To do: Locate the line that contains "2337x1080 pixels. At" in the entries below, then repeat it and every following line through the line that contains "Task: Select the People filter", exactly, and no others.

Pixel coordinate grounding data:
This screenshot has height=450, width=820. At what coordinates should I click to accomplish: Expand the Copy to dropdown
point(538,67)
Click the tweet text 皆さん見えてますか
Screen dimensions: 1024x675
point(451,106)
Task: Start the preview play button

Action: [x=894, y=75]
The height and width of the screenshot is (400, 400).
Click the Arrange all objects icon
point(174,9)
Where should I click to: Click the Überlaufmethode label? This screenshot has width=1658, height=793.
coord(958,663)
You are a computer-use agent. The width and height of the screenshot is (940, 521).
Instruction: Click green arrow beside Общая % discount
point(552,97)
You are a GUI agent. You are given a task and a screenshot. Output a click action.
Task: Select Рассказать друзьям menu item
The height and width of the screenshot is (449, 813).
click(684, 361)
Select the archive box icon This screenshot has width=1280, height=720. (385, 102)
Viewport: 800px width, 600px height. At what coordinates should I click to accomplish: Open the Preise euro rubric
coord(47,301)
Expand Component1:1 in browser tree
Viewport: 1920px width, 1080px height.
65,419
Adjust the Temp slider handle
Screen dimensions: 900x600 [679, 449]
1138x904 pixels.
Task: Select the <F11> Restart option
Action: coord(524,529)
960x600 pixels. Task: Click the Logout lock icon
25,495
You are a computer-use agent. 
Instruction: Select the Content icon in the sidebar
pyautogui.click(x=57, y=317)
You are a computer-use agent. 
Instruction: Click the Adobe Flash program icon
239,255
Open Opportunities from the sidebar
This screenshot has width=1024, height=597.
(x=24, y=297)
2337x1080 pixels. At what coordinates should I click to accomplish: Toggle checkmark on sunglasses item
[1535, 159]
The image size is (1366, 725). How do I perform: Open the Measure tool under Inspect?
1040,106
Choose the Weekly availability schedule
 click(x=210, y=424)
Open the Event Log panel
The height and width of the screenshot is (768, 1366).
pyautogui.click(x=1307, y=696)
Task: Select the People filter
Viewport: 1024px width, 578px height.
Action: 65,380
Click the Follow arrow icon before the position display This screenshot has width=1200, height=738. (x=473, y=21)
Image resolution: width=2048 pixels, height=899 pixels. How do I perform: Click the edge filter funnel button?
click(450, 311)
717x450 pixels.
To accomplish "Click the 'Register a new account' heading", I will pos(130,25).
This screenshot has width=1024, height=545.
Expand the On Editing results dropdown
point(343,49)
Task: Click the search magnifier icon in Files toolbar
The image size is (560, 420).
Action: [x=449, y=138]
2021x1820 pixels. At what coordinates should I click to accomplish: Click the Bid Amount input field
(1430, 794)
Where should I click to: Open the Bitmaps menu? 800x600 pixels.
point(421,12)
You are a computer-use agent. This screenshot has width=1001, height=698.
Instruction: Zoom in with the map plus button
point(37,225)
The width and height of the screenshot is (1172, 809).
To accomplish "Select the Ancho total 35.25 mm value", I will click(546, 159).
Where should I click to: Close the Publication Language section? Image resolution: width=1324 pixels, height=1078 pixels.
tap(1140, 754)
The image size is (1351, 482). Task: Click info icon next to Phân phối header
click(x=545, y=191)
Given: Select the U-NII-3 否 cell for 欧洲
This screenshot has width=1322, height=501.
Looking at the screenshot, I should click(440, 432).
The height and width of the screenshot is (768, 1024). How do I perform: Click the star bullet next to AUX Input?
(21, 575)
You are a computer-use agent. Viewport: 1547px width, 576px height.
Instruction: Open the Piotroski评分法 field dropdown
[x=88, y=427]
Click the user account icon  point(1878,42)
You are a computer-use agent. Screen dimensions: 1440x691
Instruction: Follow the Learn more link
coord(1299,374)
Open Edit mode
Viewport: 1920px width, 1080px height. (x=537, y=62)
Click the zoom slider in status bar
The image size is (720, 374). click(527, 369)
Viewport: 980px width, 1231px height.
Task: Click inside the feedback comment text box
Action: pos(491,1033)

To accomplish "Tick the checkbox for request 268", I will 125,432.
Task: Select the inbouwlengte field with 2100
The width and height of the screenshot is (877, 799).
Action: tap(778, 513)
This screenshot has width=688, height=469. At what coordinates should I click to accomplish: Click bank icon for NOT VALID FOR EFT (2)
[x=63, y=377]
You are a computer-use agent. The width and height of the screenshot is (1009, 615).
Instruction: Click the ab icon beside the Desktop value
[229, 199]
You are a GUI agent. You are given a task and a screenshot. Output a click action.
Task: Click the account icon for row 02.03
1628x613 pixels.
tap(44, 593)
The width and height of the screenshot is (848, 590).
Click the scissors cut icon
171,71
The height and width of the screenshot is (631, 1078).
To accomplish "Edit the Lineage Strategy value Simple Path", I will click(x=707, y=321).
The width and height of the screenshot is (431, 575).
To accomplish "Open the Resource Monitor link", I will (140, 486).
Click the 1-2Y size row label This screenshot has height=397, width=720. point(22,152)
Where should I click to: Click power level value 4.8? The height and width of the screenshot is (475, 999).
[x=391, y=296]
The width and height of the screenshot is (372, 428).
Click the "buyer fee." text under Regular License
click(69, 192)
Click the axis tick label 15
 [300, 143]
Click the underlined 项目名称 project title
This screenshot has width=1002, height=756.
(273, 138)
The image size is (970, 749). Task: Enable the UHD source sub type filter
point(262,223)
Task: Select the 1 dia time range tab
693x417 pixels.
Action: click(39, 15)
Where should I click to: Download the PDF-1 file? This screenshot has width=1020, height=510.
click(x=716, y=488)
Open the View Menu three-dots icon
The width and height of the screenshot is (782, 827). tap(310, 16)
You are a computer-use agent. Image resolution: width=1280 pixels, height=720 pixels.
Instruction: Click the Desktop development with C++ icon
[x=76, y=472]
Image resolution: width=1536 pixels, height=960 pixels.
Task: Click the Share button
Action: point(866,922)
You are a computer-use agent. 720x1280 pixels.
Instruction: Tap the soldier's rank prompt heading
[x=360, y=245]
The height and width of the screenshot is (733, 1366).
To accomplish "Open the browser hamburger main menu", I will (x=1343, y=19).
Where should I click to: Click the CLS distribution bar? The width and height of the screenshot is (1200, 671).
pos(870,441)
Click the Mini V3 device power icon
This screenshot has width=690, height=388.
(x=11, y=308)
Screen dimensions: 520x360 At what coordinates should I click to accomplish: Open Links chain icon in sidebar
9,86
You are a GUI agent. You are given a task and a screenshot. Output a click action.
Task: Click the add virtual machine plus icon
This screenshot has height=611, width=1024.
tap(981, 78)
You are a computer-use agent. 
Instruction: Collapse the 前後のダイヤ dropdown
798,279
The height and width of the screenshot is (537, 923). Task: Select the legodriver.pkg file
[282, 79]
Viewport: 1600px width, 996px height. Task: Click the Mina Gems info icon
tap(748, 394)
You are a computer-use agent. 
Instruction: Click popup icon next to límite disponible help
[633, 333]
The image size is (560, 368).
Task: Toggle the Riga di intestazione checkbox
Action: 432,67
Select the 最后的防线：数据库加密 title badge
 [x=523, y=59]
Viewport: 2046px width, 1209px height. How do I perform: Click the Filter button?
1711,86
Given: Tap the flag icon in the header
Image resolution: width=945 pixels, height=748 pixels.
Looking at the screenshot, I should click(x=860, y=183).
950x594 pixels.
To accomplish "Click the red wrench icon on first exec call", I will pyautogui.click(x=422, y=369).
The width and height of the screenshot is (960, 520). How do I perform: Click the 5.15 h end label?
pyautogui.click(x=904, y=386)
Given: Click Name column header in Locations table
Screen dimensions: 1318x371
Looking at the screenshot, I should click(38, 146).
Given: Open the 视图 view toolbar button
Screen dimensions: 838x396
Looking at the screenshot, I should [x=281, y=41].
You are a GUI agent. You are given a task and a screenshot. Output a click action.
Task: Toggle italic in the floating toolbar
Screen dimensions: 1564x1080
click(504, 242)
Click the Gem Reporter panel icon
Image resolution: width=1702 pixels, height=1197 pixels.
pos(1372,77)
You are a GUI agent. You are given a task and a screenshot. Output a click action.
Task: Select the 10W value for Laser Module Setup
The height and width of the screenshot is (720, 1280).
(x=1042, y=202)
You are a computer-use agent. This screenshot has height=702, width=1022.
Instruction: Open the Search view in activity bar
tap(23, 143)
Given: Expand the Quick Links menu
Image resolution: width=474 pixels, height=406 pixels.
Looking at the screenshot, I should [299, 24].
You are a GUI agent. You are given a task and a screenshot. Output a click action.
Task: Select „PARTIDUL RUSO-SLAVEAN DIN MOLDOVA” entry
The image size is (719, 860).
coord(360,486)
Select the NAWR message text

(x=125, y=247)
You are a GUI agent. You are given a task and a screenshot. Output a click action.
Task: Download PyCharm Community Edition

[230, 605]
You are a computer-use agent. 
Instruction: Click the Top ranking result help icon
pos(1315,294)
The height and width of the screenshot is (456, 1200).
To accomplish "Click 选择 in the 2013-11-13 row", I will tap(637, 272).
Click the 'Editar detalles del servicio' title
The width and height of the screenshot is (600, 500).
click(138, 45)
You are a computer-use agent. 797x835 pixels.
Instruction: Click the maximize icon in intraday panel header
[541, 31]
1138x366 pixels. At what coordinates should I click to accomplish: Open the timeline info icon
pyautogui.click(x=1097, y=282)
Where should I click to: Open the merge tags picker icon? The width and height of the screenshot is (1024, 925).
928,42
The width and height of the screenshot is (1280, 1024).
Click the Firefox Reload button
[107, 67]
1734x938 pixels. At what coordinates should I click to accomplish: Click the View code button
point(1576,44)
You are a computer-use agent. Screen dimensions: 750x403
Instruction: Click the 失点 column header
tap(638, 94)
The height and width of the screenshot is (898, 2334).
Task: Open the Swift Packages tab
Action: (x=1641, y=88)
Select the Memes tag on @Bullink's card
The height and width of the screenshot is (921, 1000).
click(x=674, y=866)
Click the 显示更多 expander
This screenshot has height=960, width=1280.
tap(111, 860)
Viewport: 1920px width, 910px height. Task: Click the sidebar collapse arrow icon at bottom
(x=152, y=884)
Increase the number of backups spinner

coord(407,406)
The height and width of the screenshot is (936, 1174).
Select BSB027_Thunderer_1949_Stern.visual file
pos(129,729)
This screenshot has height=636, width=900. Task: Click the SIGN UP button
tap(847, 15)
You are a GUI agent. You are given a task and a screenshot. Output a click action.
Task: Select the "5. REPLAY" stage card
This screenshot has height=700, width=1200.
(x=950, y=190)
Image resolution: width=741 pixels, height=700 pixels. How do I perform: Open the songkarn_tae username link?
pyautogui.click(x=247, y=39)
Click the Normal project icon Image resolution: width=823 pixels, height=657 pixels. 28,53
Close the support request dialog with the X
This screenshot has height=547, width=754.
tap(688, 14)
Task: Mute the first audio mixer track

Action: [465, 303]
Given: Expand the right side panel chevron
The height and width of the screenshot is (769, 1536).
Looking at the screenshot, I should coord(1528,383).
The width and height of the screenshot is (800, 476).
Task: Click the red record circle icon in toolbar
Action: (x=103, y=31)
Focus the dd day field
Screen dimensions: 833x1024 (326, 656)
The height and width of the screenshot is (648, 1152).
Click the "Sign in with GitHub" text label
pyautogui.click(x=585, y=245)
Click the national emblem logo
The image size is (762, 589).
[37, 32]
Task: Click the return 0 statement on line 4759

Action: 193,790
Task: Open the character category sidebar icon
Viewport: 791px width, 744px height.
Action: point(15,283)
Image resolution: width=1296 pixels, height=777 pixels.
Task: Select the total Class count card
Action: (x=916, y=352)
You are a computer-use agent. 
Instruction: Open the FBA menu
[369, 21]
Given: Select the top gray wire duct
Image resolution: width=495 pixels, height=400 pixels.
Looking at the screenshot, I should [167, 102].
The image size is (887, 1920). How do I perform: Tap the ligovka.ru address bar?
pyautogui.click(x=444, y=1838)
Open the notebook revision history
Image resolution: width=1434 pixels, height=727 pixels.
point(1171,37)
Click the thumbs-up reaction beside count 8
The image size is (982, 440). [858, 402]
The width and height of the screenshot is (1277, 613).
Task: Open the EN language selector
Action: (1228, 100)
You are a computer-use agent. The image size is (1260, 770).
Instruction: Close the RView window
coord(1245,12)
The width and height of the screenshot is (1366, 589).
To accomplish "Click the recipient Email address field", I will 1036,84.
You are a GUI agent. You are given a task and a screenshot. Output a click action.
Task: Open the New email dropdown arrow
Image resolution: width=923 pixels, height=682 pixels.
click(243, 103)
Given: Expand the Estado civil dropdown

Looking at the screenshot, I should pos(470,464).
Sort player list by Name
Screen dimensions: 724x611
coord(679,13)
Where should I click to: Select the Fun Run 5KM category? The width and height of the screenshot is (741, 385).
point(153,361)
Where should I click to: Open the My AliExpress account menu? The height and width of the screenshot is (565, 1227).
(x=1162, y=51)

Response to this task:
2337x1080 pixels. At what coordinates should I click to accomplish: Toggle checkmark on sunglasses item
[1535, 159]
The image size is (1366, 725). How do I perform: Open the Measure tool under Inspect?
1040,106
Choose the Weekly availability schedule
 click(x=210, y=424)
Open the Event Log panel
The height and width of the screenshot is (768, 1366).
pyautogui.click(x=1307, y=696)
Task: Select the People filter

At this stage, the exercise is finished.